I don't see how @fchandur specifed an additional cacert file and I agree with @jay that if --insecure is asked for, we should be able to totally ignore all ca cert files and options since the client asked to not verify the server at all.

@bagder bagder reopened this Jan 2, 2017
@nickzman
Collaborator
nickzman commented Jan 3, 2017

Then the attached patch ought to allow the contradictory commands. Does it solve the original report?

Also, it is possible to specify the certificate bundle in the curlrc, isn't it?
allow-cafile-and-verifypeer.txt

@fchandur
fchandur commented Jan 3, 2017

It does. Thank you.

Also, when invoking the configure script with the argument --with-darwinssl, by default, the the flag --with-ca-bundle=/etc/ssl/cert.pem is also set.
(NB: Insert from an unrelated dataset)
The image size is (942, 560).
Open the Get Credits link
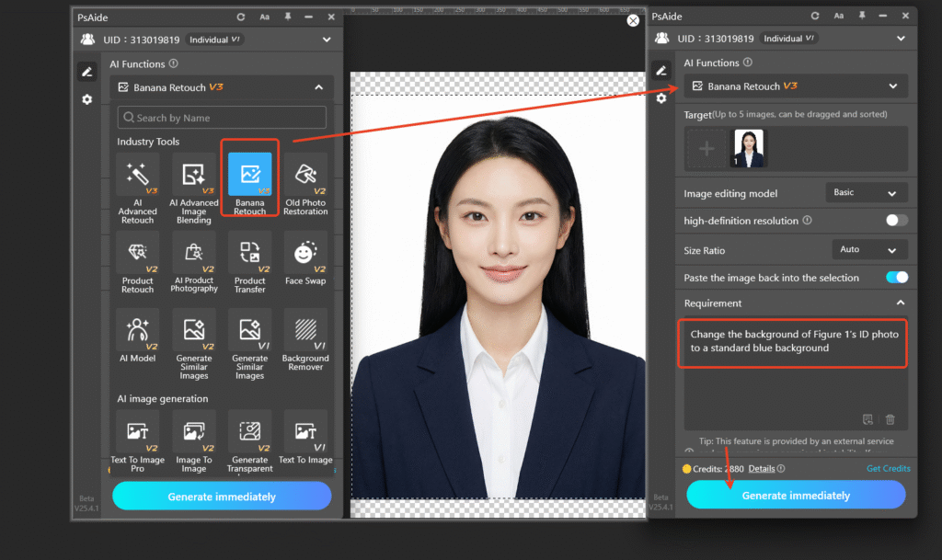888,468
I think the default, especially when using SecureTransport, should be --without-ca-bundle, no?

configure:

./configure  --with-darwinssl

relevant output:

  ....
  SSL support:      enabled (Apple OS-native)
  ...
  ca cert bundle:   /etc/ssl/cert.pem
  ca cert path:     no
  ca fallback:      no
@nickzman nickzman closed this in ffbb0f0 Jan 3, 2017
@nickzman
Collaborator
nickzman commented Jan 3, 2017

Thanks. Daniel might know more, but I think that certificate bundle is always listed there but not actually used in the ST engine. I still suspect you have something in your curlrc file that is using a certificate bundle somewhere if you're not using the --cacert option.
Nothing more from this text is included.